Franklin could be college football’s next big thing. He also could be Dan Mullen in a softer division. A feasible down year could dull Franklin’s glow a bit. It could also dull Vanderbilt’s glow for Franklin long-term.
Will Butch Jones stick at Tennessee? Derek Dooley was fired, but rough times remain for Tennessee under Butch Jones. They return most of their defense in 2013. The trouble is that defense was, by a significant margin, the worst in the conference last season. This will be their third defensive coordinator in three years. The offensive line should be decent. But that won’t matter much, as the team loses Tyler Bray and his top four receivers from last season. This team should struggle scoring and stopping anyone from scoring.
Add those problems to Tennessee’s hellacious schedule. The Vols have back to back road trips to Oregon and to Florida in September. Their next three FBS games after that are Georgia, South Carolina and then at Alabama. Even 5-7 with this team would be a pretty good season. There’s reason for optimism moving forward. Tennessee has the beginnings of a top ten recruiting class with it is early commitments. Jones executed a great turnaround his second year in Cincinnati. Tennessee fans need to have patience. After the Kiffin and Dooley debacles, that won’t come in abundance.
Does Missouri Have an SEC football future? Moving to the SEC proved right for Texas A&M. For Missouri, the jury remains out. They were competitive at times in 2012, though offensive line and quarterback injuries short-circuited their offense and cost them winnable games. There’s some reason to expect more in 2013. James Franklin and Henry Josey will be healthy and together for the first time since 2011. Former No. 1 overall recruit Dorial Green-Beckham has room to improve after an inauspicious debut. That said, their defensive front seven kept them in the games that weren’t blow outs last year. Sheldon Richardson will be a huge loss at defensive tackle.
Missouri must also be concerned with their ceiling beyond next season.
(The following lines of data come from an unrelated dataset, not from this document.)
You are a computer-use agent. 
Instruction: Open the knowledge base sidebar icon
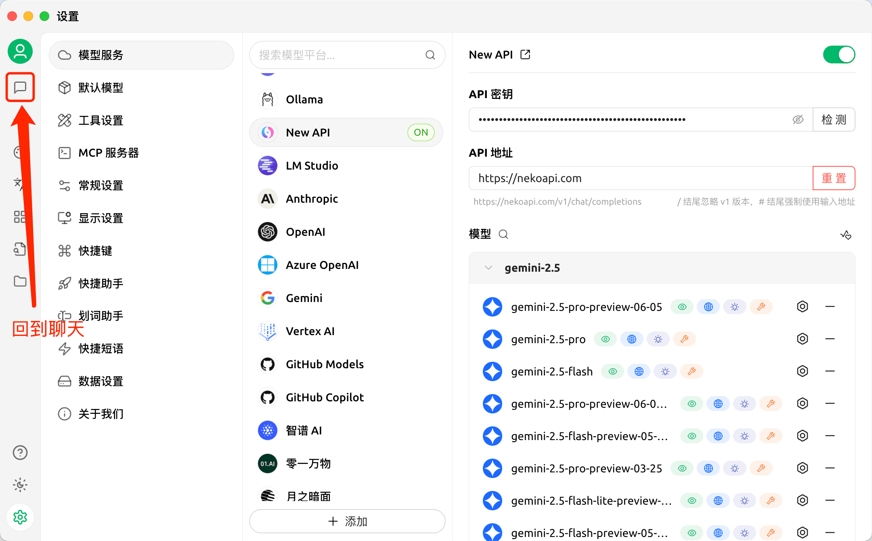pyautogui.click(x=20, y=249)
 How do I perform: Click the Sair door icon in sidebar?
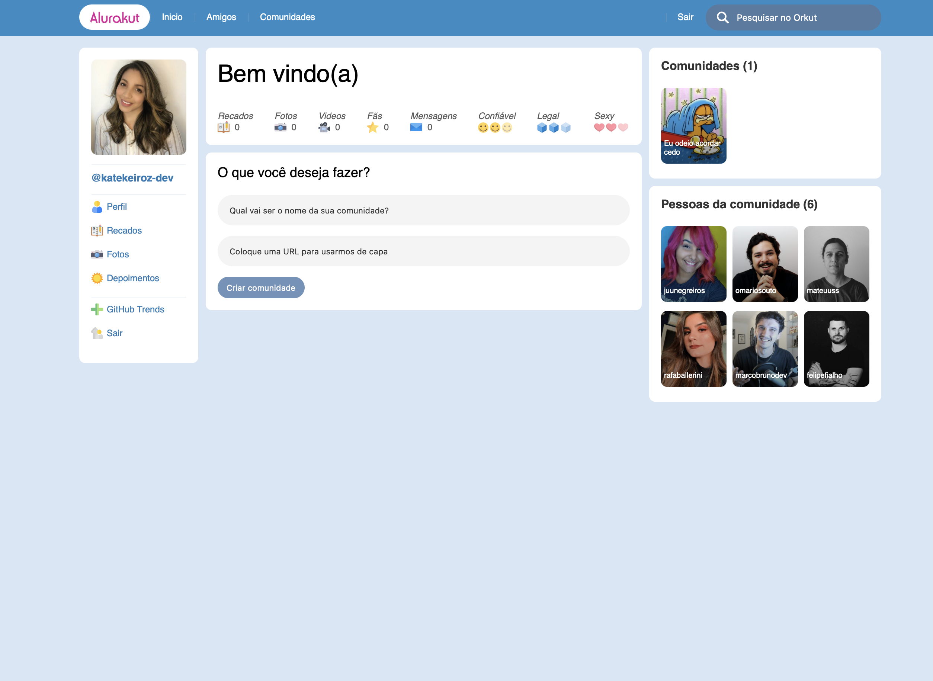tap(97, 333)
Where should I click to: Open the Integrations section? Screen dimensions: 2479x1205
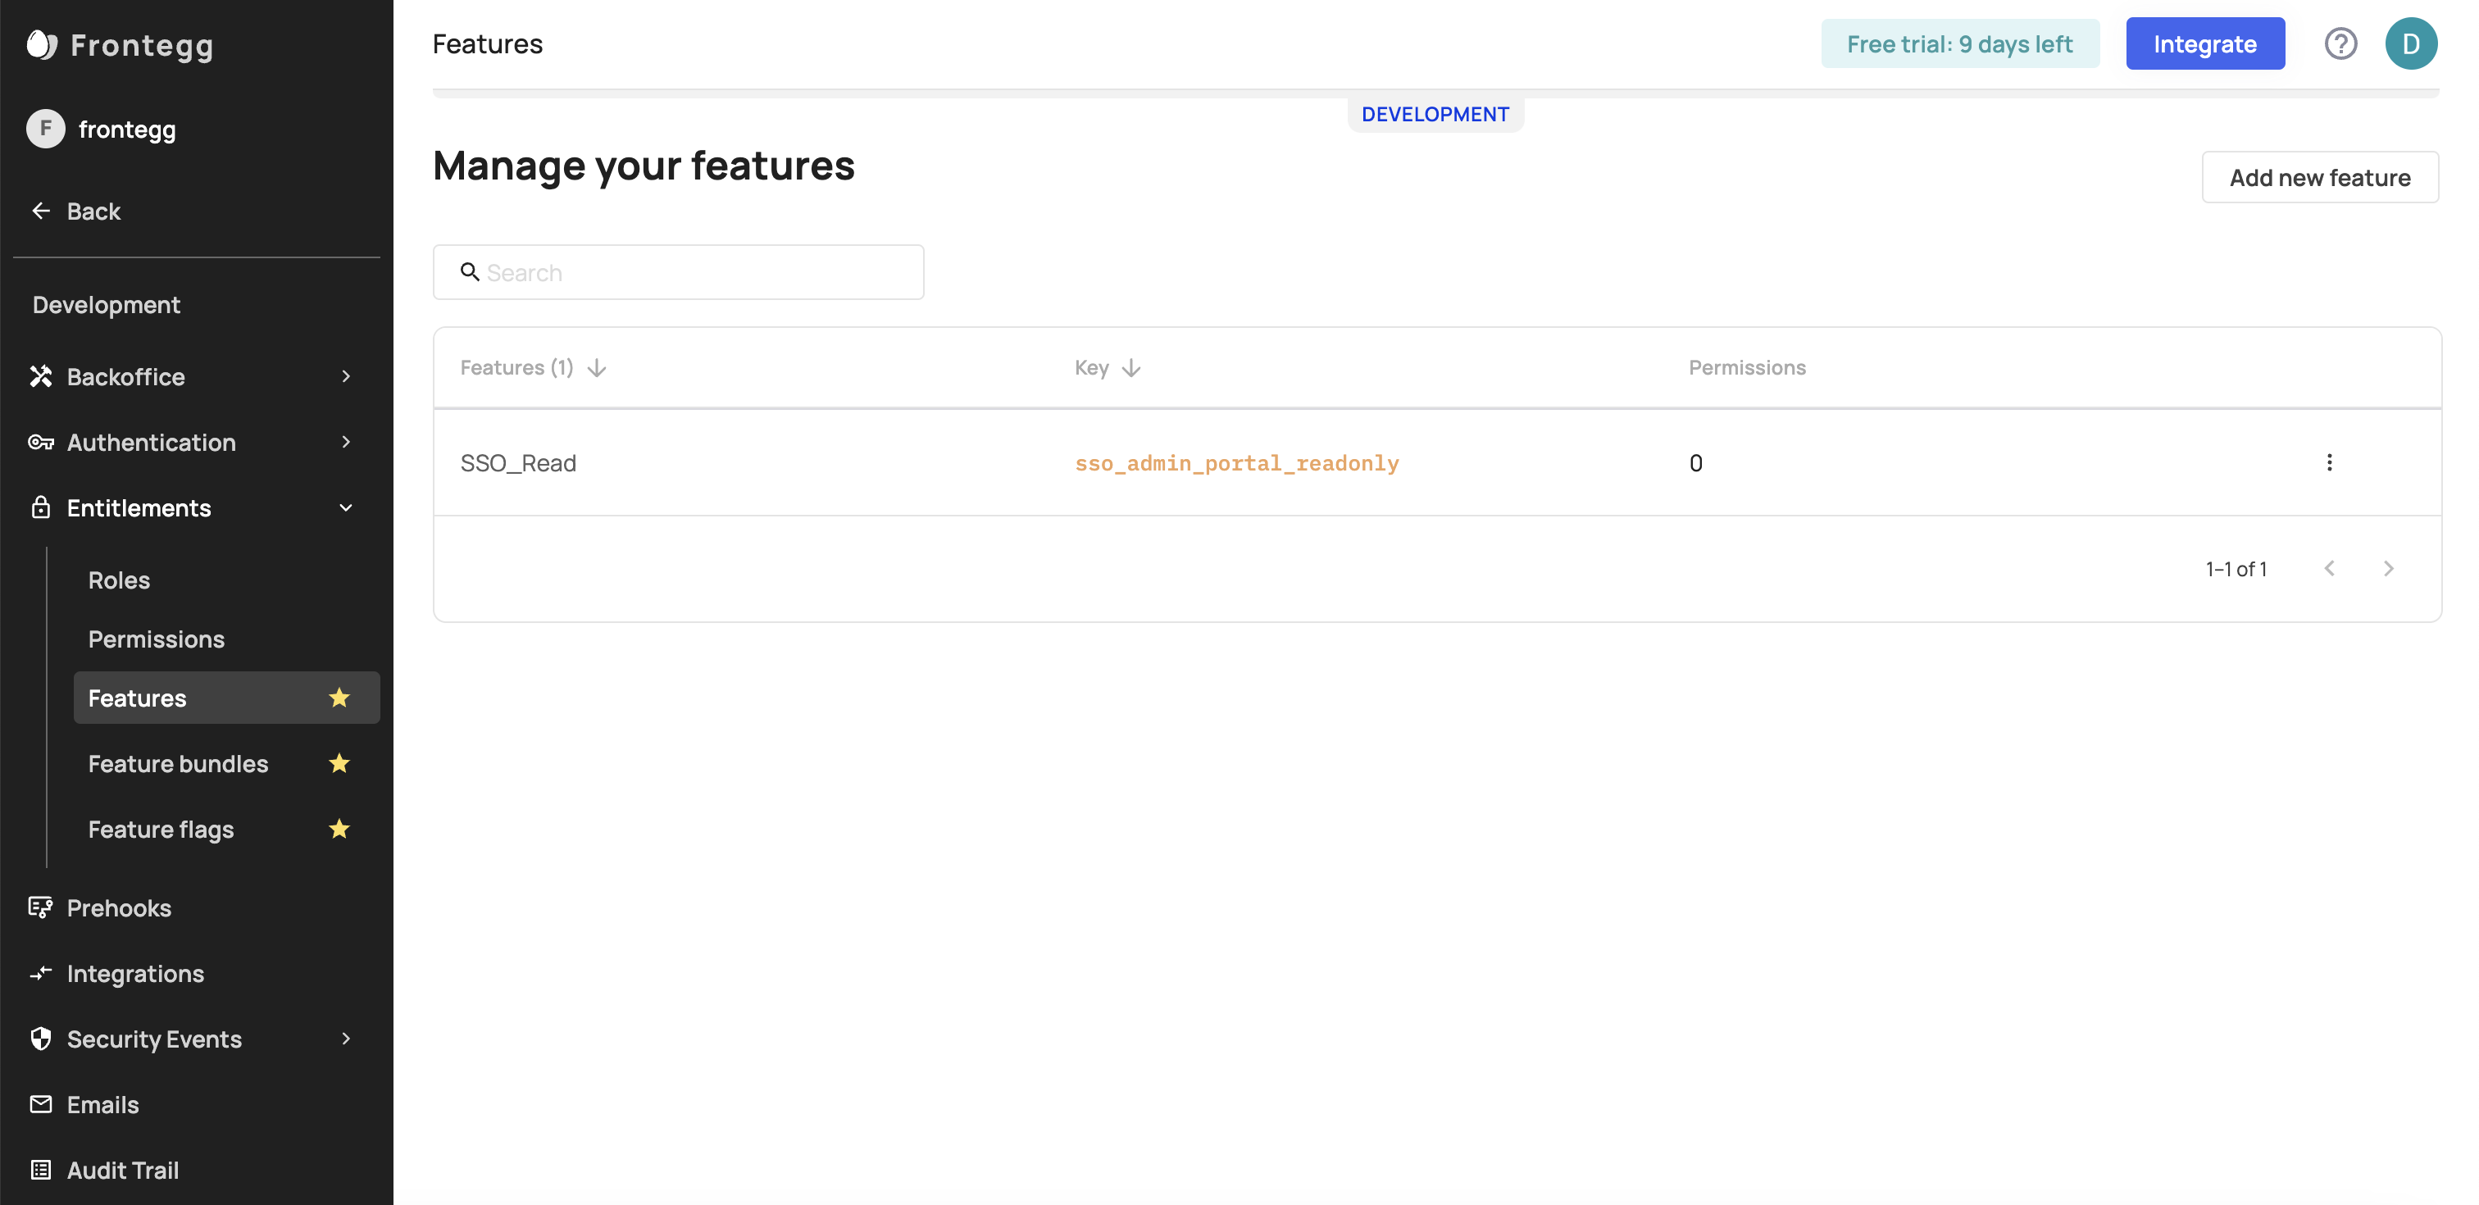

They aren’t a football power. They have been cut off from their natural recruiting grounds. When 13 SEC teams finished in the Top 30 overall recruiting classes, the Tigers were the 14th. However well coached, the SEC isn’t a conference where unheralded recruits get you very far. Tiger fans could also sharpen the knife edge a bit.
Will Kentucky show a pulse under Mark Stoops? Mark Stoops has brought football excitement to Lexington. He stole a recruit from USC before Signing Day. People actually paid money to watch Kentucky’s Spring Game. That said, Stoops has a steep hill to climb with only modest rewards waiting for him at the top. His offense was the worst in the SEC last season and is switching to an Air Raid with a dearth of playmakers. The Wildcats were a little bitter on defense last season, though that only meant they were “among the worst” teams in the SEC. Couple that with a schedule that includes a four-game stretch of Louisville, Florida, at South Carolina, Alabama and, yeah, not this year.